For weeks political candidates have paraded in for screening interviews. And if by chance you've seen any political advertising lately, you know what a colorful cast of moustache-twirling villains we'd been led to expect.
Sleazy. Shady. Secretive as Bigfoot and "all Washington now." And when they aren't busy getting rich off the opioid crisis they're covering up sexual harassment — and so on.
Part of me wishes the real-life political pirates actually were that interesting. But I suppose it's the good news that the attack ad caricatures of those who seek high office really are as asinine as the average voter suspects.
The bad news is that, while our office seekers aren't guilty of many of the things the ads allege — they are guilty of the ads themselves, which says plenty about how much respect for the people is common in the political class.
How stupid do they think we are? The worst part is that many of them, with good intentions, think we're naive enough to believe, as they apparently do, that the root of the problem is that politicians just don't have enough power.
That's the impression one gets from the chorus of calls for sweeping new controls on money in politics. One hears them mainly on the Democratic side.
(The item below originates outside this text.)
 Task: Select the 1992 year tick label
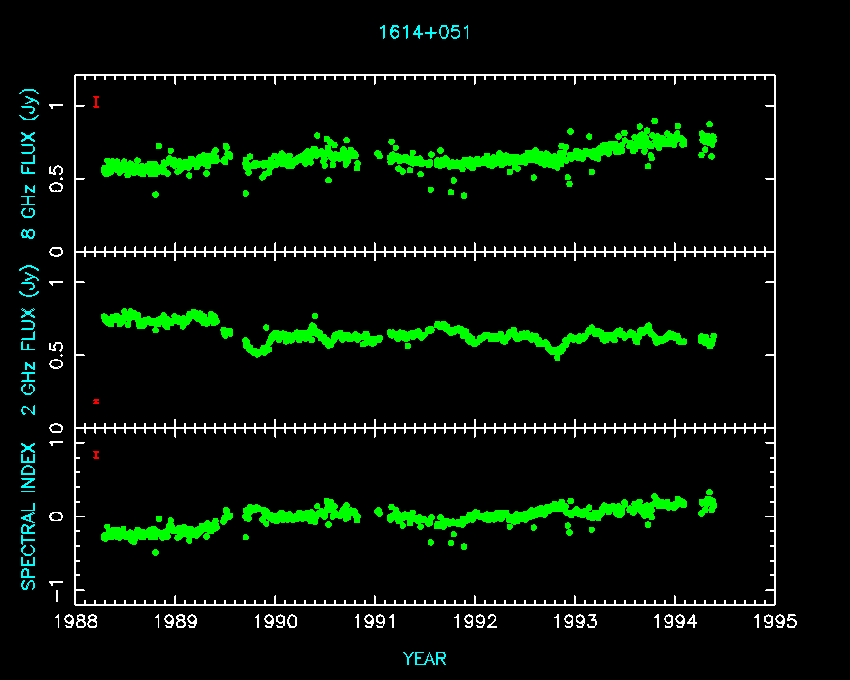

Almost unanimously, progressive candidates make clear their desire to overturn "Citizens United" — the hated 2010 U.S. Supreme Court decision that, the story goes, set loose the corrupting hurricane of special interest dollars at the core of our political dysfunction.
In Citizens United, the court struck down as unconstitutional most limits on independent election spending (even by corporations and unions) that is not "coordinated" with candidates or parties.